-- PROBLEMS TO WORK ON --
**a)** List the youngest sons whose names the family history text below identifies.
**b)** Reproduce the passage of the family history text below that runs between "Francis P. Wilson" and "she was born.", inclusive.

-- TEXT BLOCK --
________________________________________

Only the names of the youngest sons have been identified: James H. (1821), Francis P. (1830), Daniel W. (1833) and Joel A. (b. 1836), all born in Tennessee. All were farmers, and all except Daniel W. moved to Missouri with their parents..

Francis P. Wilson also married into the Inman family, taking as a wife Nancy Ann Inman — John W.'s aunt — in 1854 and making a home next door to Elkanah in Porter Township shortly after both families moved to Missouri. In 1860, Francis owned a 40-acre farm southeast of Nixa, with five acres under cultivation. A tobacco farmer, he harvested 1,000 pounds that year while ranging a lone milk cow. (See section on Nancy Ann Inman, daughter of James and Martha).

Joel was mentally retarded, but worked on farms and boarded with relatives among the Inmans and Wilsons until he died, sometime after 1880.

The Hawthorn family

According to Lavanda Wilson Inman's death certificate, her mother was (Sarah) "E. (Emily) Hathhorn" whose family came from Ireland, South Carolina, Georgia and Barren Co., KY, where she was born.

________________________________________

-- DATA --
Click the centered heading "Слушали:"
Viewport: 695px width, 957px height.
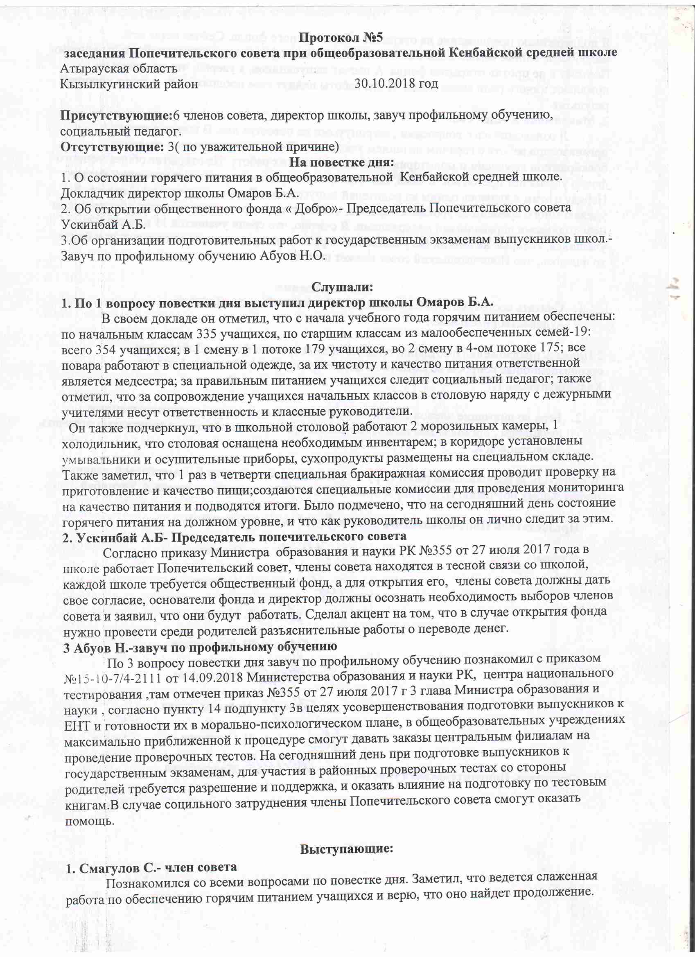(342, 287)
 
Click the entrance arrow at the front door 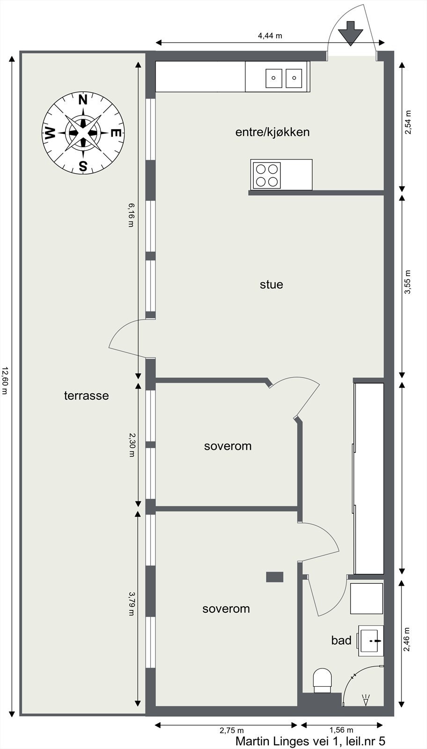(350, 33)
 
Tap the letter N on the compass (83, 100)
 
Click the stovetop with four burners (266, 175)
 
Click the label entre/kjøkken (272, 132)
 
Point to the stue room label (272, 285)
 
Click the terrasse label (86, 396)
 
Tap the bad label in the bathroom (341, 640)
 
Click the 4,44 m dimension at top (270, 36)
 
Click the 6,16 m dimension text (131, 214)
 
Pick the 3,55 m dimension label (407, 282)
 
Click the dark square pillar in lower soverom (275, 577)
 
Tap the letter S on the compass (83, 166)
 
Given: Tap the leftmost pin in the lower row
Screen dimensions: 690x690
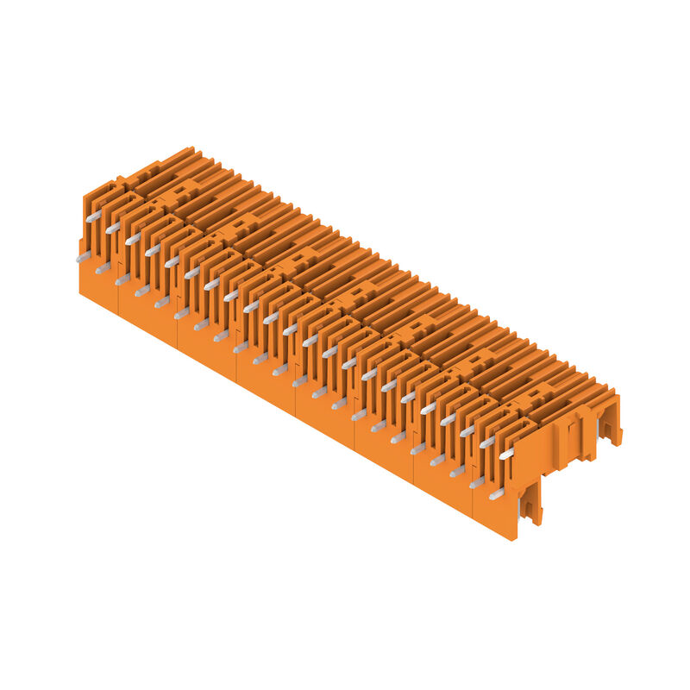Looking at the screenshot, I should tap(83, 256).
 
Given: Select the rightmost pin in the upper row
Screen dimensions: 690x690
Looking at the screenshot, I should tap(506, 452).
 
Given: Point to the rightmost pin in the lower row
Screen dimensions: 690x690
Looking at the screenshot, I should tap(496, 493).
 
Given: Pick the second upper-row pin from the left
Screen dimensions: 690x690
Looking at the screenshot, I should tap(113, 227).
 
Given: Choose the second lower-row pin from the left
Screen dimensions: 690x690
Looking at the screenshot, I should tap(103, 268).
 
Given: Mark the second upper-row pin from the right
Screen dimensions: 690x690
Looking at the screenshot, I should tap(486, 442).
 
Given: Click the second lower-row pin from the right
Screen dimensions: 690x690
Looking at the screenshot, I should tap(476, 483).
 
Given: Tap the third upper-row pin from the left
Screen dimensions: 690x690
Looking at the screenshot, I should tap(133, 238).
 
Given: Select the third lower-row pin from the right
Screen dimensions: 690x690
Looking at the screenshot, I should tap(457, 472).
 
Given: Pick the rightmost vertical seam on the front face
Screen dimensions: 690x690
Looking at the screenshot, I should tap(473, 505).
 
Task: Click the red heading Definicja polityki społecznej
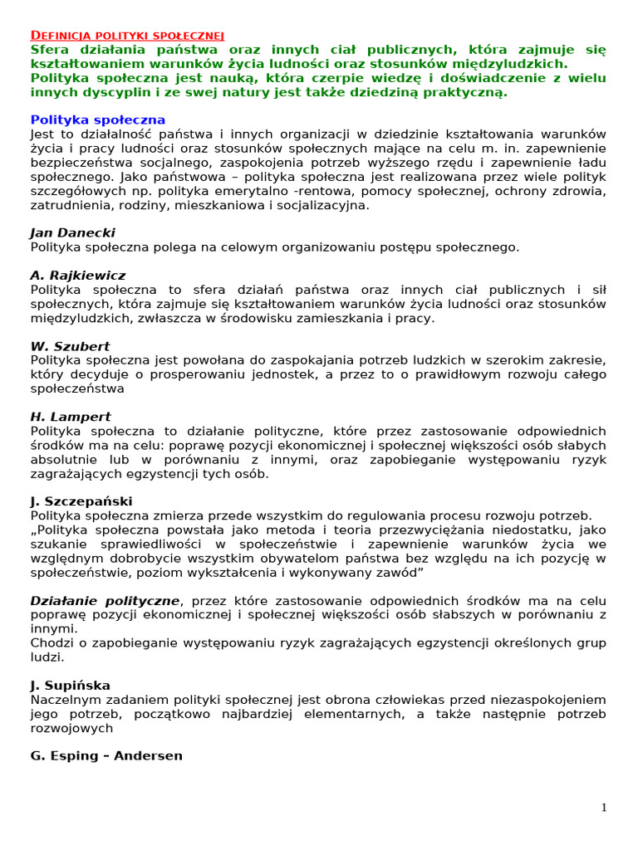127,35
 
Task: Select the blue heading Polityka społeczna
97,120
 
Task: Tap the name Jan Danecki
72,232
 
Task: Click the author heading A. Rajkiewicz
77,276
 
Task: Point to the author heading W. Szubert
70,346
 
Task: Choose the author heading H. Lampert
71,417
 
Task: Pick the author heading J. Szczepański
81,501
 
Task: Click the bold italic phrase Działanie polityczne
105,601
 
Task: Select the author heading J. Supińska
70,686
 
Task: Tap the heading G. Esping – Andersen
106,756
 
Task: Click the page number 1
604,808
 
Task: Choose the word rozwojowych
71,728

________________________________________

-- WRITTEN ANSWERS --
**a)** James H., Francis P., Daniel W., Joel A.

**b)**
Francis P. Wilson also married into the Inman family, taking as a wife Nancy Ann Inman — John W.'s aunt — in 1854 and making a home next door to Elkanah in Porter Township shortly after both families moved to Missouri. In 1860, Francis owned a 40-acre farm southeast of Nixa, with five acres under cultivation. A tobacco farmer, he harvested 1,000 pounds that year while ranging a lone milk cow. (See section on Nancy Ann Inman, daughter of James and Martha).

Joel was mentally retarded, but worked on farms and boarded with relatives among the Inmans and Wilsons until he died, sometime after 1880.

The Hawthorn family

According to Lavanda Wilson Inman's death certificate, her mother was (Sarah) "E. (Emily) Hathhorn" whose family came from Ireland, South Carolina, Georgia and Barren Co., KY, where she was born.